The Republican Study Committee, which includes about 80% of the party’s caucus in the U.S. House of Representatives, introduced a fiscal 2025 budget proposal this week, following on the publication earlier in March of President Joe Biden’s 2025 budget.
The dueling proposals differ in a multitude of ways, in particular in their treatment of of Social Security and Medicare. More differences emerge in the area of taxes, from the proposed treatment of capital gains to the establishment of a billionaire tax.
Here ‘s a breakdown of several major differences in the parties’ tax proposals:
1. How to treat capital gains.
The president’s budget proposal would increase the capital gains tax rate to equalize the taxation of investment and wage income. That would mean capital gains for those earning at least $1 million would be taxed at a base rate of 39.6%, up from 20%. The plan also calls for taxing assets when an owner dies, ending a benefit that allowed the unrealized appreciation to go untaxed when transferred to an heir.
The GOP budget, on the other hand, seeks to block any attempt to tax unrealized gains on assets and to “guard against [such] dangerous proposals.”
(A case the Supreme Court has agreed to hear could limit the ability to tax unrealized gains.)
Additionally, the Republican budget would adjust the second long-term capital gains bracket to start at $75,000 for single filers. It would also seek to ensure that taxpayers are not forced to pay for “artificial gains” caused by inflation by applying capital gains taxes only to the real growth in the value of investments.
2. Whether and how to adjust current tax rates.
Biden is proposing to raise the top personal-income tax rate to 39.6%, from 37%, for those making more than $400,000. That higher rate would reverse a cut signed into law by former President Donald Trump.
The Republican budget would make the individual tax code provisions of the Tax Cuts and Jobs Act, enacted in 2017, permanent.
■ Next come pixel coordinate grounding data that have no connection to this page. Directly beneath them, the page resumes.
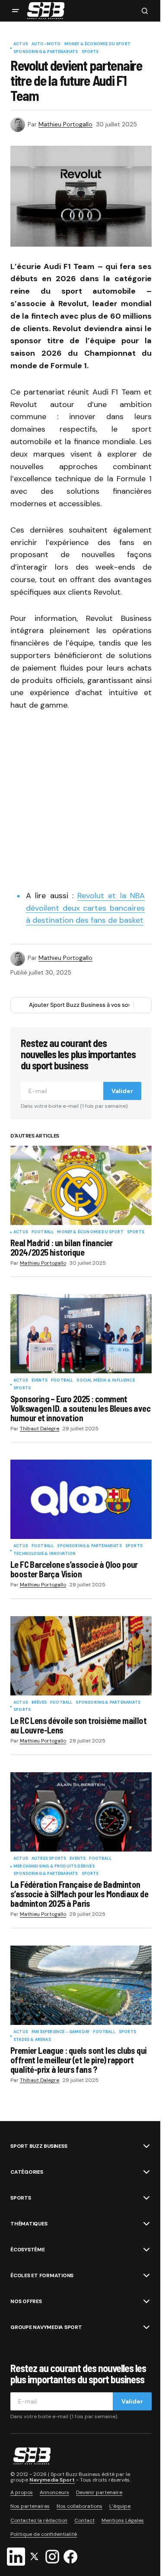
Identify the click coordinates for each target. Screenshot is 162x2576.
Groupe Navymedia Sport (46, 2327)
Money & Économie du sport (97, 44)
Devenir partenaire (99, 2492)
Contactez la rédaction (38, 2520)
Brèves (39, 1703)
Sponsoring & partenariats (45, 52)
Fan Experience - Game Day (61, 2032)
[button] (15, 11)
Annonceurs (54, 2492)
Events (40, 1381)
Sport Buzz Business (38, 2146)
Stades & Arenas (32, 2040)
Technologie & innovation (44, 1554)
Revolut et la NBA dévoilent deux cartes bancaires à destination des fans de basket (85, 908)
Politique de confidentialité (43, 2534)
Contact (84, 2520)
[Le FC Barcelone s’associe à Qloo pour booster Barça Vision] (81, 1499)
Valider (122, 1091)
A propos (21, 2492)
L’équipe (119, 2506)
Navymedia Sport (52, 2479)
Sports (90, 52)
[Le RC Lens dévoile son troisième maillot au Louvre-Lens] (81, 1655)
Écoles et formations (41, 2275)
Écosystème (27, 2250)
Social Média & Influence (105, 1381)
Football (43, 1232)
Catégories (26, 2172)
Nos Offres (26, 2301)
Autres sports (49, 1859)
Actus (20, 44)
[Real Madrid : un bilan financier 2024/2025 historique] (81, 1185)
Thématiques (28, 2224)
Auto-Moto (46, 44)
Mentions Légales (123, 2520)
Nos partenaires (30, 2506)
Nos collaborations (79, 2506)
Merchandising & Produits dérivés (54, 1867)
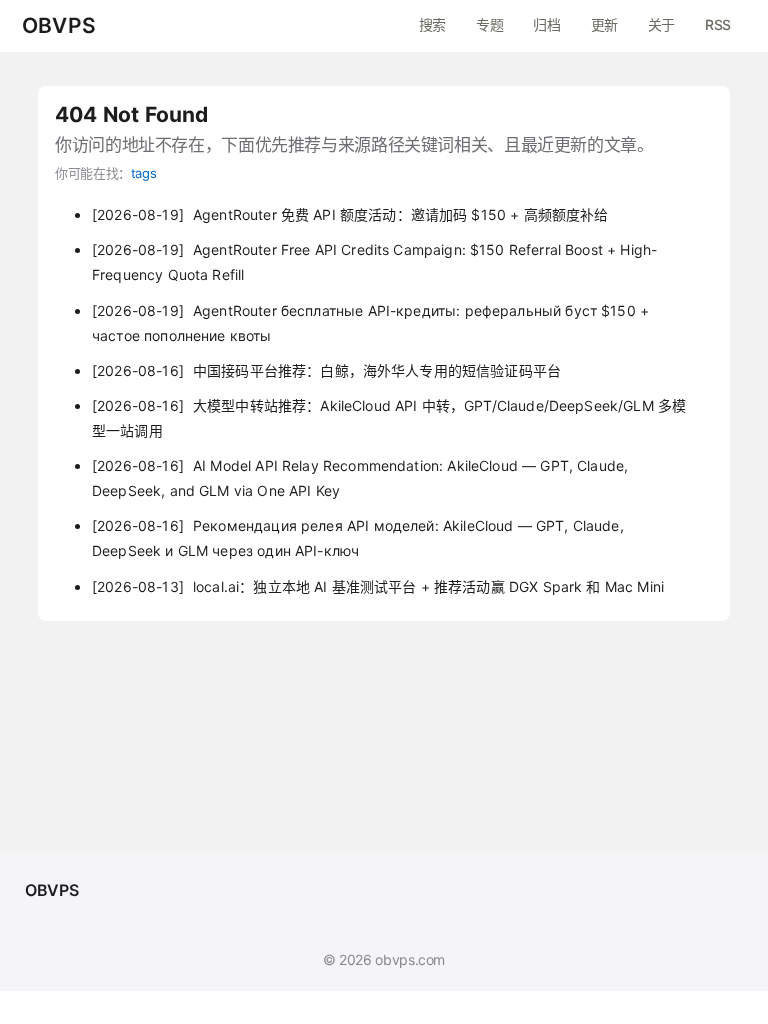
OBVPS (59, 26)
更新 (604, 24)
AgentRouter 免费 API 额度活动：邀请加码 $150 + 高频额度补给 (350, 214)
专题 (489, 24)
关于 (661, 24)
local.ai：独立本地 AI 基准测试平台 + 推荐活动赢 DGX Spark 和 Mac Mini (378, 586)
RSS (718, 24)
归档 (546, 24)
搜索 (432, 24)
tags (144, 173)
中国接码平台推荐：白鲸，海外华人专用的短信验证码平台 (326, 370)
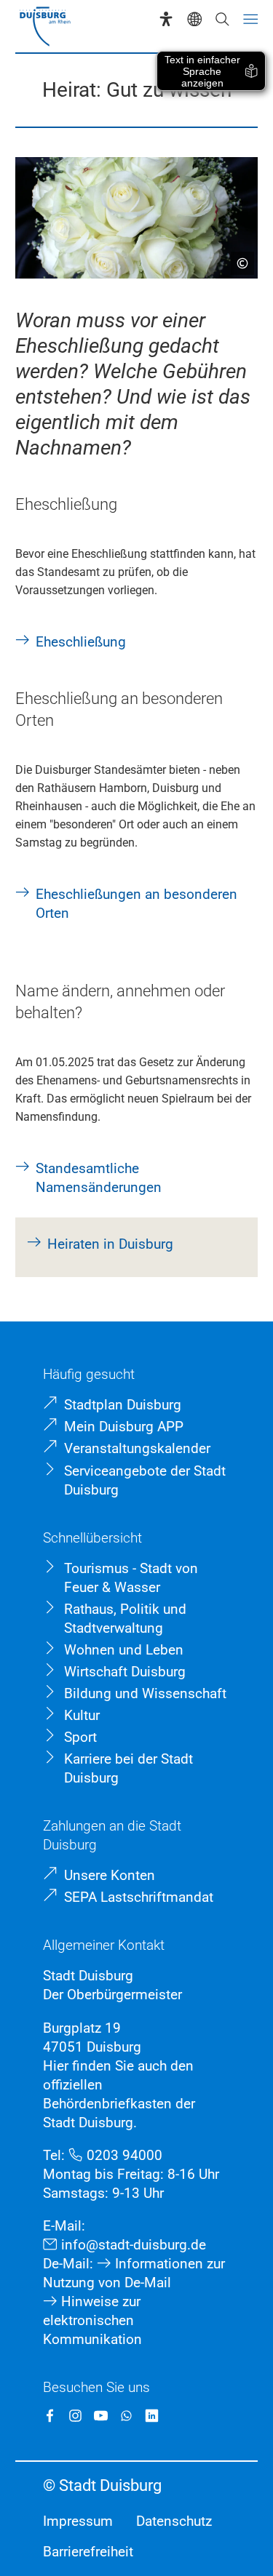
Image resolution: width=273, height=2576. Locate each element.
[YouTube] (101, 2416)
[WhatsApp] (126, 2416)
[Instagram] (75, 2416)
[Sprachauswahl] (194, 19)
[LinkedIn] (152, 2416)
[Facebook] (50, 2416)
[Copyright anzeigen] (236, 257)
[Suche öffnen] (222, 19)
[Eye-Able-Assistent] (166, 19)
Biden’s budget would also significantly roll back the 2017 legislation’s corporate tax cut, bringing the top rate to 28% from 21%. The proposal also calls for increasing the taxes that U.S. companies owe on foreign earnings to 21%, doubling the 10.5% rate in Trump’s tax law.
Biden would also impose a 21% corporate minimum tax on domestic companies, up from the current 15%, which means that some businesses are restricted from using all their tax breaks.
3. How to address taxes owed and paid by global companies.
Biden’s budget proposes immediately adopting the undertaxed profits rule included in the Organization for Economic Cooperation and Development’s global minimum tax, which would allow the United States to tax a company if it is paying below a 15% rate and the country where it’s headquartered also isn’t applying a 15% minimum.
The Republican proposal counters that the current international treaty network has worked well over the past century to promote bilateral trade, investment and prosperity.
“Progress on new global tax agreements is important, but Congress must approve any commitments that might erode the U.S. revenue base or significantly impact bilateral trade and investment flows,” the Republican proposal argues.
The Republican budget calls on the Treasury to provide Pillar One tax revenue modeling data and reports estimating the direct and indirect impact of the OECD agreement.